### VOTRE TRAVAIL
A. D'après l'arrêt, pourquoi l'assujetti conserve-t-il son droit à déduction lorsqu'une modification législative lui retire ensuite la faculté de renoncer à l'exonération ? Répondez en une à trois phrases.
B. Dans l'arrêt, quelle juridiction a présenté la demande de décision préjudicielle ?

### EXTRAIT DE TEXTE
──────────────────────────────

Grundstückgemeinschaft Schloßstraße GbR
c/
Finanzamt Paderborn



61998J0396

Arrêt de la Cour (sixième chambre)
du 8 juin 2000.

Grundstückgemeinschaft Schloßstraße GbR contre Finanzamt Paderborn.

Demande de décision préjudicielle: Bundesfinanzhof - Allemagne.

Taxes sur le chiffre d'affaires - Système commun de taxe sur la valeur ajoutée - Article 17 de la sixième directive 77/388/CEE - Déduction de la taxe payée en amont - Impossibilité d'opérer la déduction en raison d'une modification de la législation nationale qui supprime la possibilité d'opter pour la taxation de la location de biens immeubles.

Affaire C-396/98.

Recueil de jurisprudence 2000 page I-4279

Dispositions fiscales - Harmonisation des législations - Taxes sur le chiffre d'affaires - Système commun de taxe sur la valeur ajoutée - Déduction de la taxe payée en amont - Déduction de la taxe frappant des biens livrés et des services fournis aux fins de travaux d'investissement destinés à être utilisés dans le cadre d'opérations taxées - Modification législative postérieure à la fourniture de ces biens ou de ces services mais antérieure au début desdites opérations privant l'assujetti du droit de renoncer à l'exonération de celles-ci - Circonstance sans pertinence à l'égard du droit à déduction - Protection de la confiance légitime - Sécurité juridique

(Directive du Conseil 77/388, art. 17)

$$L'article 17 de la sixième directive 77/388 en matière d'harmonisation des législations des États membres relatives aux taxes sur le chiffre d'affaires doit être interprété en ce sens que le droit, pour un assujetti, de déduire la taxe sur la valeur ajoutée acquittée sur des biens ou services qui lui ont été fournis en vue de réaliser certaines opérations de location reste acquis lorsqu'une modification législative postérieure à la fourniture de ces biens ou de ces services mais antérieure au début desdites opérations prive cet assujetti du droit de renoncer à l'exonération de celles-ci, même si la taxe sur la valeur ajoutée a été liquidée sous réserve d'un contrôle a posteriori. Les principes de la protection de la confiance légitime et de la sécurité juridique s'opposent, en effet, à ce qu'une telle modification législative le prive, avec effet rétroactif, du droit à déduction qu'il a acquis.

──────────────────────────────

### DONNÉES FOURNIES
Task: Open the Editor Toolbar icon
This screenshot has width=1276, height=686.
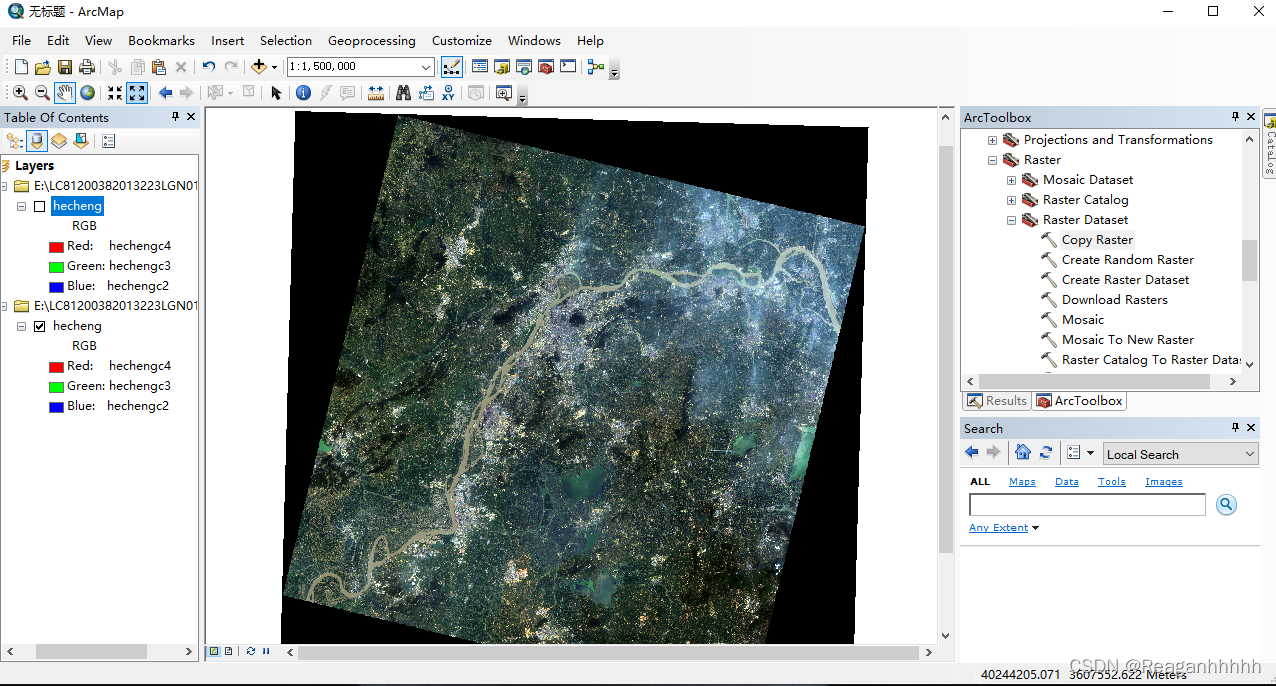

──────────────────────────────

### SOLUTIONS PROPOSÉES
A. Les principes de la protection de la confiance légitime et de la sécurité juridique s'opposent à ce qu'une telle modification législative le prive, avec effet rétroactif, du droit à déduction qu'il a acquis.

B. Le Bundesfinanzhof, en Allemagne.